Visualizing EEG


Kaggle, Signal Processing, Seizure Prediction

Roughly 3 years ago, Kaggle hosted a contest for the American Epilepsy Society. The challenge was to develop an algorithm to classify 10 minute segments of multi-channel intracranial EEG readings into those which do/don't precede a seizure. Training data on the order of 100 GB was available on 5 dogs and 2 human patients in .mat files. From the kaggle page:

Most participants engineered lab-tested features based on FFT or correlation between the 16/24 channels for dogs/humans. Reference to more exotic statistics pepper the forums but many Kagglers still had the previous contest fresh on the mind.

Ultimately, these methods would prove effective yet again.

Despite the relatively large files, the number of samples is deceptively small. The negative/positive classes of interest go by "interictal" and "preictal" phases in the literature. For dogs, we have hours in (# of Interictal, # of Preictal):

Each sample hour was split into 10 minute segments for 6 times as many .mat files as above. Despite concern that discernible EEG patterns may not manifest over the entire hour prior to onset, the challenge was framed this way and contestants were evaluated by AUC with nearly 4 thousand test samples.

Those who made it to the top of the leaderboard employed the use of LogisticRegression, RandomForests (though many reported difficulties training), SVMs, and often ensembles after applying dimensionality reduction techniques like PCA or binning the frequencies of FFT with a range of filter banks. Surprisingly, coarse reductions and simple models like these suffice to bring AUC near 0.8.

One popular idea was using the short time Fourier transform to localize frequencies in time. Since the EEG sampling rate is set for dogs at 400 Hz, we can resolve frequencies up to 200 Hz. Scipy has the function stft from the signal module.

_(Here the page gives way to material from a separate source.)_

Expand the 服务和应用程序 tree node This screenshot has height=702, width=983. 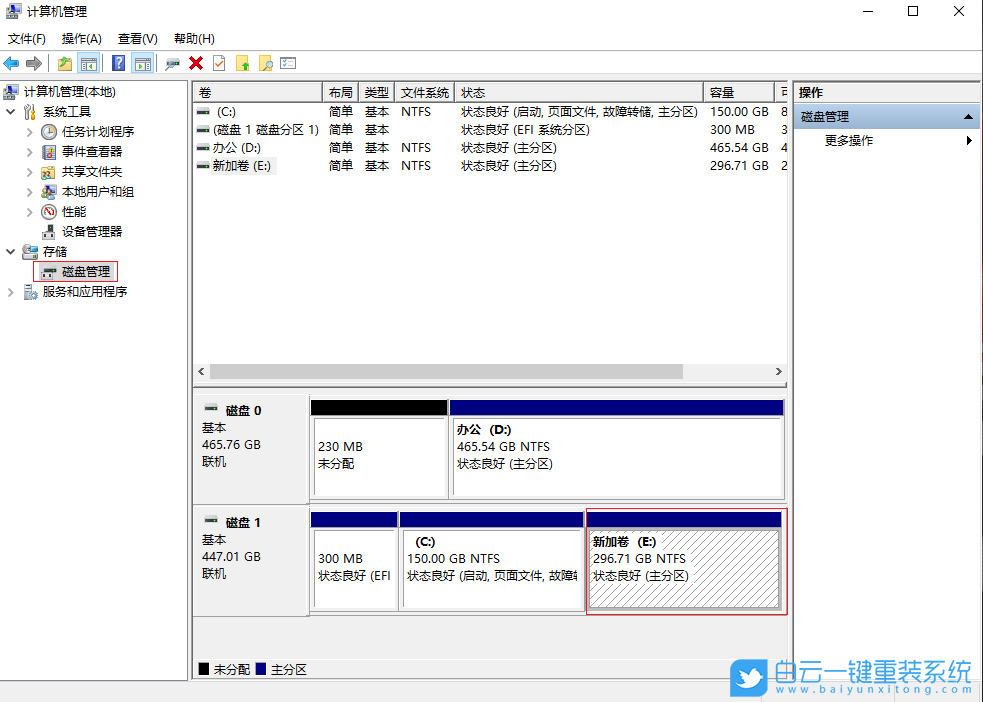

We build a simple top level script:

import numpy as np
from scipy.signal import stft

def mean_stft(fl):
    mat = sio.loadmat(fl)
    eeg_mat = mat[list(df.keys())[-1]][0][0][0]
    freqs, tms, specs = stft(eeg_mat, 400, 
    pow_mat = np.abs(specs)
    return np.mean(pow_mat, axis=0)

if __name__ == '__main__':
    import sys
    fl = sys.argv[1]
    avg_channel_stft = mean_stft(fl)
    # Plot/save image, loading data 


With this script, I can perform the fft once and write to file with something like:

find . -name '*.mat' | parallel -j0 python {}

using all available cores, in this case 32 ;)

Loading a few training samples and rendering a channel-averaged spectrogram, we can inspect for differences in time-frequency patterns between preictal and interictal samples from dogs. Here, I have plotted several in sequence for ease in comparison:

Going down along each vertical axes, frequencies range from 0 to 200. From left to right we have the entire 10 minute segment where black/white indicates magnitude [0,1] after normalizing by dividing each time slice by the max value.

Before normalization, the interictal spectrograms seemed more diffuse. Also visible were some bizarrely shaped, and highly concentrated structures in the spectrum of the preictal phase. This normalization reveals many fine cross hatched patterns above and can be thought of as rendering probabilities of selecting a particular frequency for each time step.

Perhaps averaging over channels is heavy handed. We must balance the tradeoffs in separating/averaging channels, downsampling, normalizing, and splitting these arrays into features. Inspection shows that some channels are just more active. In fact, Dog 5 had a channel that went bad and was omitted. Doesn't this also highlight the robustness of the averaging strategy? Could geometric regularities justify a few extra parameters?

There is an intriguing electrode mapping to consider. After trolling the forums, I found this plausible, though not official, map of electrode arrays on dogs. Seems like a worthwhile test.

This is your brain...
This is your brain on convnets.

You can see how this geometrically inspired viewpoint can be used to block channels and localize in space.

Convolving along the time axis would support efficient parameter sharing when we expect time translation symmetries. Perhaps a convnet can learn locally continguous structures in time-frequency associated with an impending seizure. With so few samples and such fine patterns, we have an investigation to mount.